Projeção aponta reajuste médio nacional de 7,64%, impulsionado por custos de geração, aumento de subsídios e perdas no sistema elétrico.

Ana Beatriz Publicado em 09/02/2026, às 08h56
As contas de energia elétrica devem pesar ainda mais no bolso dos brasileiros em 2026. Projeções da consultoria Thymos Energia indicam que o reajuste médio nacional das tarifas será de 7,64%, percentual que representa quase o dobro da inflação prevista para o ano.
Segundo o Boletim Focus, divulgado pelo Banco Central do Brasil, o mercado financeiro projeta que o Índice de Preços ao Consumidor Amplo (IPCA) encerre 2026 em 3,99%. Mesmo assim, em algumas concessionárias, o aumento das tarifas pode chegar a níveis ainda mais elevados, ultrapassando o triplo da inflação estimada.

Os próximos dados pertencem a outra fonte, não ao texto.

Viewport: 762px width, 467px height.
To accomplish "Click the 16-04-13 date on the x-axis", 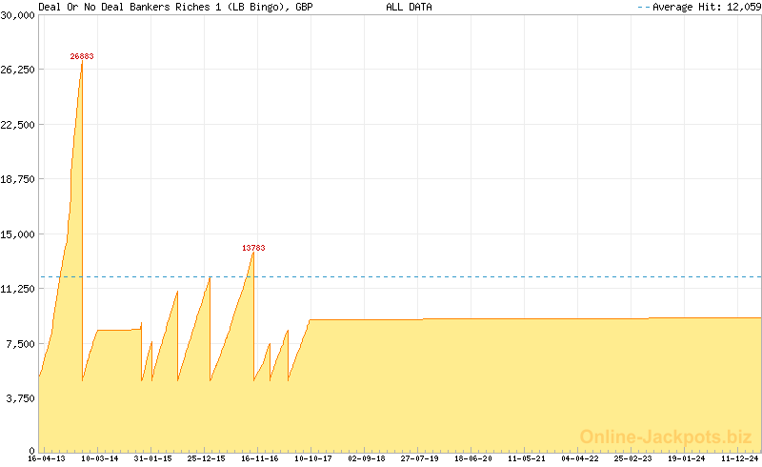I will pos(47,458).
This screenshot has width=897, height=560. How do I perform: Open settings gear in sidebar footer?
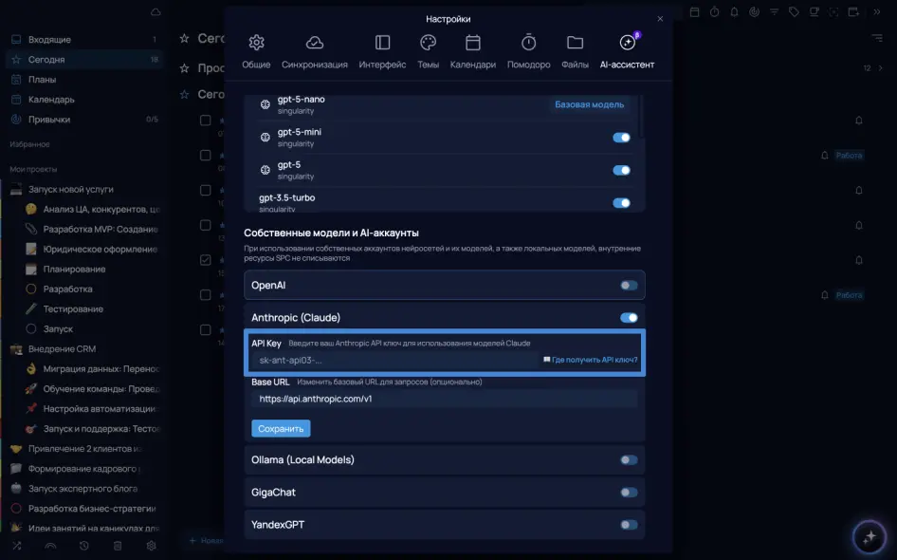(x=151, y=546)
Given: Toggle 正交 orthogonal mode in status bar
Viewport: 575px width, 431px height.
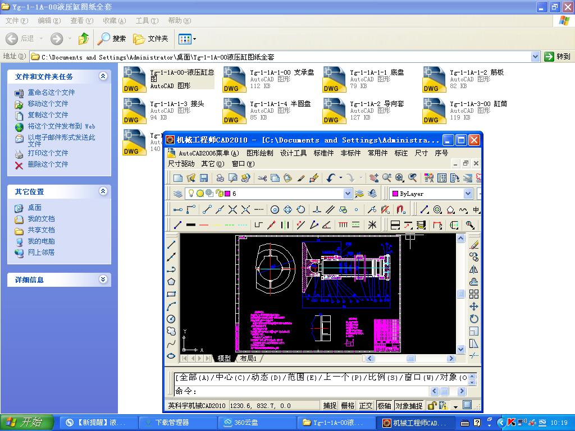Looking at the screenshot, I should tap(366, 405).
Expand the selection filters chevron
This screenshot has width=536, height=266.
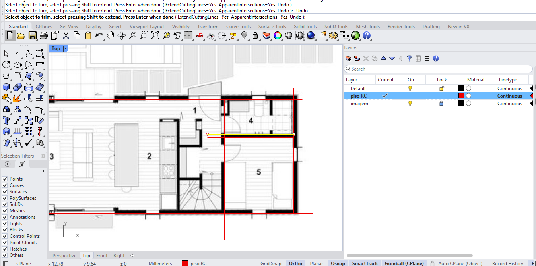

De acordo com o levantamento, os maiores reajustes previstos devem ocorrer nas distribuidoras Neoenergia Pernambuco, com aumento estimado de 13,12%, CPFL Paulista, com 12,50%, e Enel Ceará, com 10,66%.
Por outro lado, algumas regiões podem registrar redução nas tarifas. As estimativas indicam quedas na Neoenergia Brasília (-3,73%), Amazonas Energia (-1,72%) e Equatorial Piauí (-0,83%).
A consultoria aponta três fatores principais para a pressão sobre as tarifas. O primeiro é o aumento dos custos de geração de energia. O segundo envolve o crescimento das perdas no sistema elétrico, que incluem furtos e ligações clandestinas. Já o terceiro está relacionado à Conta de Desenvolvimento Energético (CDE), fundo que financia subsídios do setor elétrico e cujo valor é dividido entre os consumidores, mantendo trajetória de alta.
Especialistas apontam que o cenário reforça o desafio de equilibrar sustentabilidade financeira do setor com o impacto direto no orçamento das famílias e das empresas, especialmente em um contexto de inflação mais controlada.